FILM

No Sweet 'Dream'
More gags than scares
By Rachel Deahl



After the winter we had, do you really want to watch a bunch of dudes trapped in a cabin?

If a horror movie should earn kudos for making you nauseous, then Dreamcatcher deserves a standing ovation. Traversing the icky, gooey territory of angry extraterrestrials, and wedding it to the intricacies of human gastroenterology, the latest Stephen King vehicle delivers more material worthy of a gag reflex than a serious scare.

Set in the familiar King territory of rural Maine, Dreamcatcher follows a reunion among four friends that spirals into a gory alien invasion. Bound by strange psychic powers, an unsteady professor (Damian Lewis), suicidal shrink (Thomas Jane), hard-drinking car salesman (Timothy Olyphant), and a wise-cracking loser (Jason Lee) get together for their annual hunting retreat in the deep north woods of the New England state. All haunted by their strange powers and troubled in their lives, the group reminisces about old times and the strange boy who changed them all in childhood. The group now finds themselves at the center of a horrifying tragedy.

After discovering a sickly hunter wandering in the woods, the boys take him in only to find that he's been infected with what the army has called "The Ripley." Appropriately dubbed for its similarity to the alien creature which ripped through the stomachs of the humans it inhabited in the movie Alien, the lethal parasites here take a more graphically unfortunate escape route from their hosts... further south.

Quarantined by an insane military chief (Morgan Freeman) who's spent a lifetime fighting said aliens (and who already battled a virus in Outbreak), the boys slowly fall prey to the chief bad guy known as "Mr. Grey." Eager to simply wipe out the hundreds of civilians who've been infected by the parasite, the military's determined to leave no man standing in order to stamp out the threat.

Following too many fractured storylines and clocking in at about 45 minutes longer than it should, director Lawrence Kasdan's rendering of this simple Stephen King yarn is entirely too ambitious. Attempting to turn King's B-grade "little green men" tale into an intelligent, nuanced story about the fears without and within, Kasdan fails to make his film into the only logical thing it should have been: a campy horror flick. Instead, the director tries to soberly meld an insane Army captain (complete with a gun given to him by John Wayne), a mass alien invasion, and slimy, man-eating, oversized parasites with the stuff of mature drama.

In the end, as apropos as it was to name the evil E.T. force "The Ripley," the effect only recalls the classic sci-fi/horror blend that did all this so much better.

- Prompt:
Please answer from the Dreamcatcher review: who directed the film?

- Listed entries:
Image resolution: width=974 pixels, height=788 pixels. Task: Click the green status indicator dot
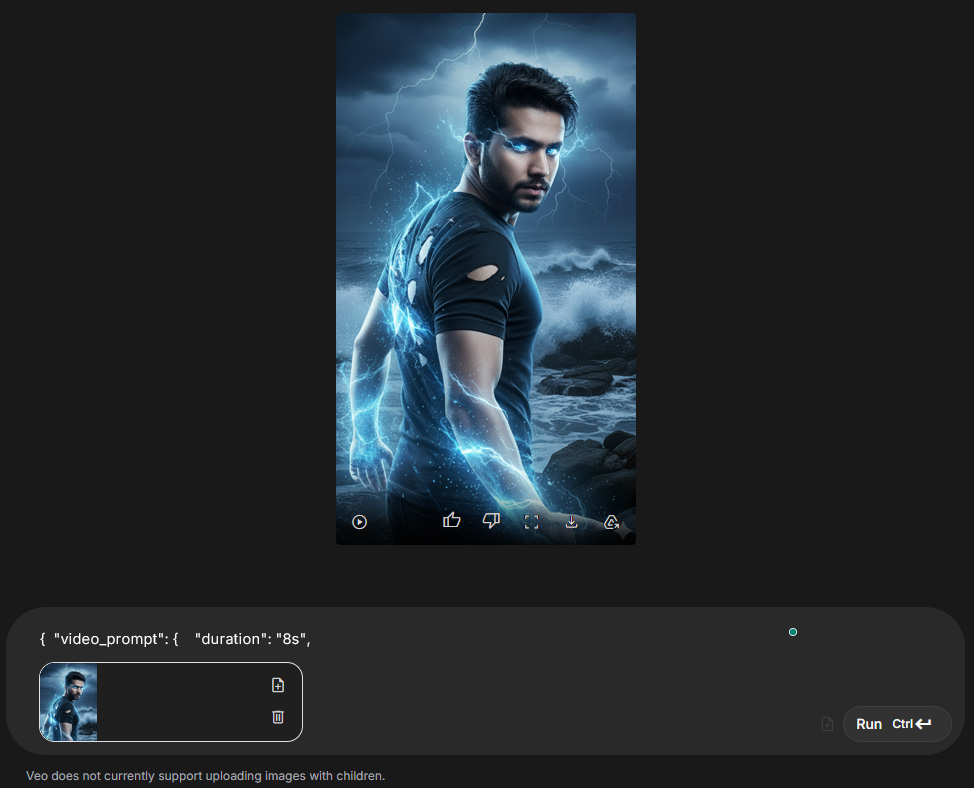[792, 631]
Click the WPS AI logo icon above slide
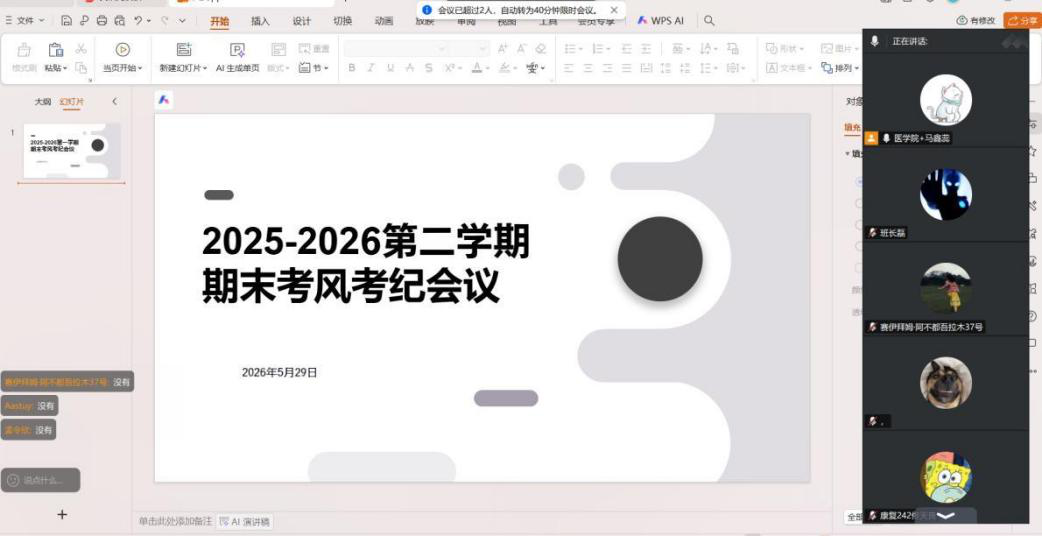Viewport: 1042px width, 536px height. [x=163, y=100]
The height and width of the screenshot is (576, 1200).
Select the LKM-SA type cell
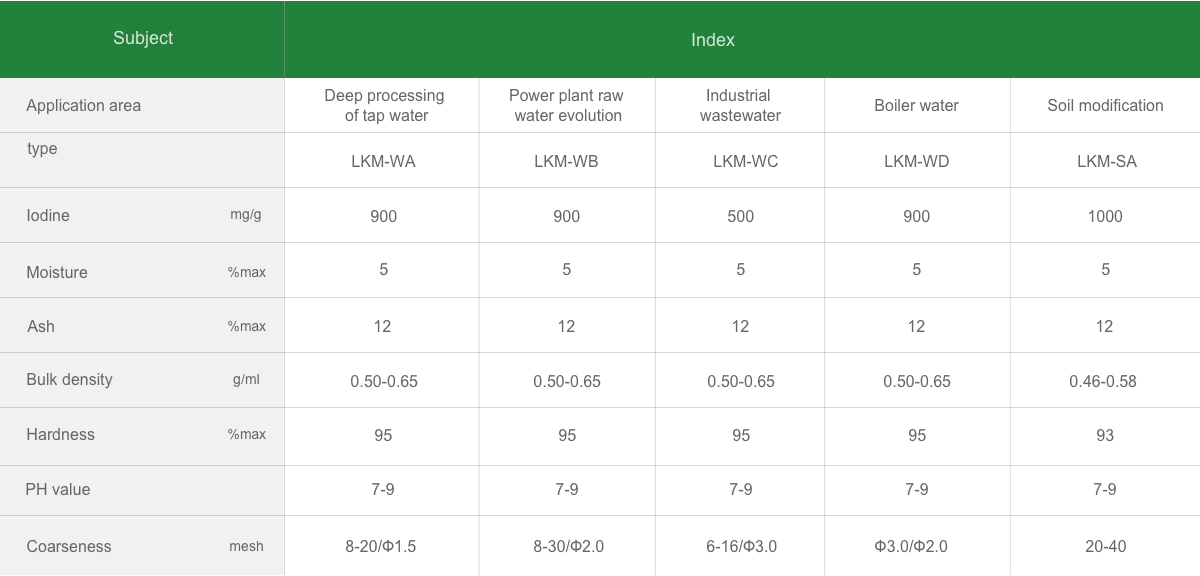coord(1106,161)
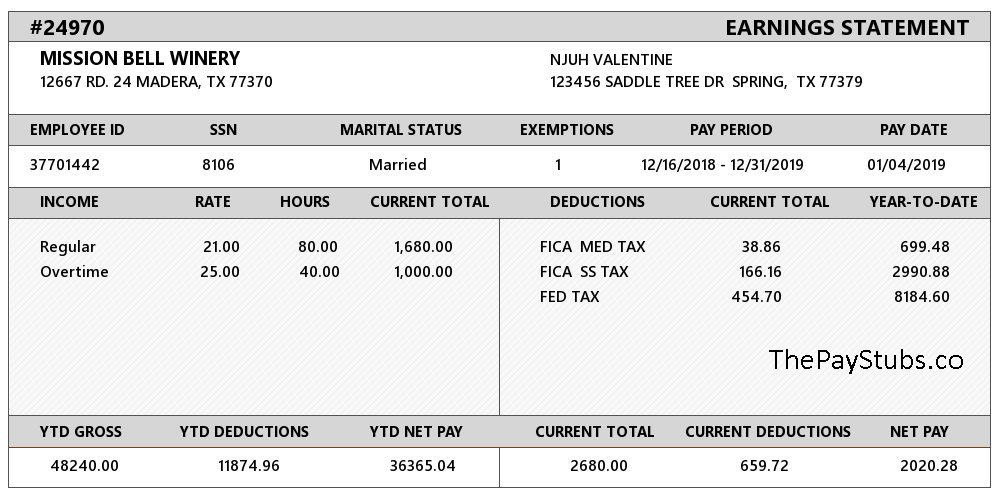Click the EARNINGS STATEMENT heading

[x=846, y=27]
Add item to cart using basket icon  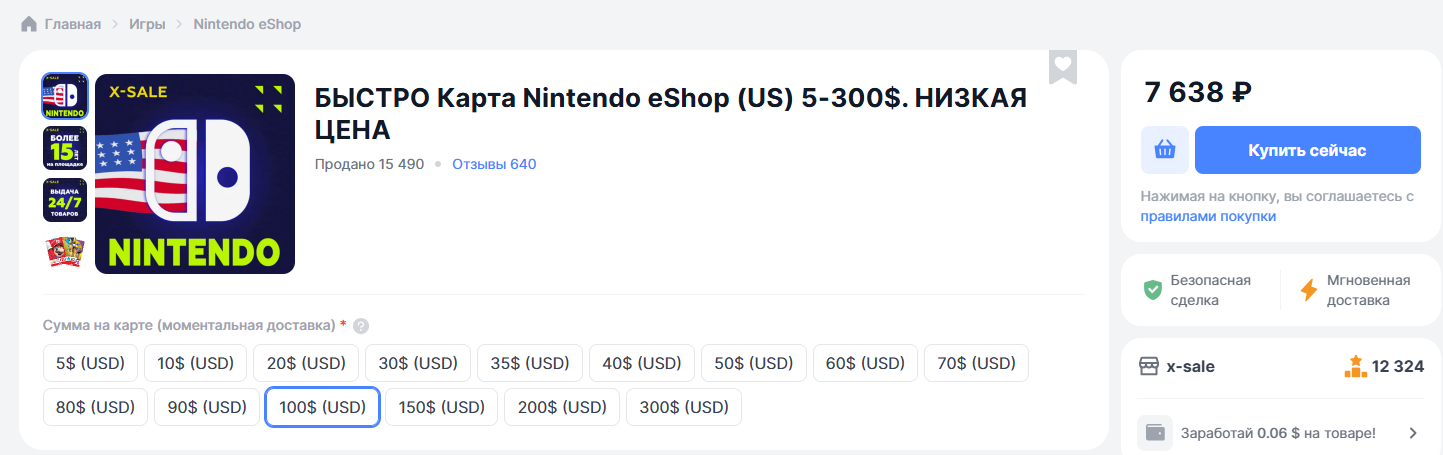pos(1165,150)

- Exercise solution:
Lawrence Kasdan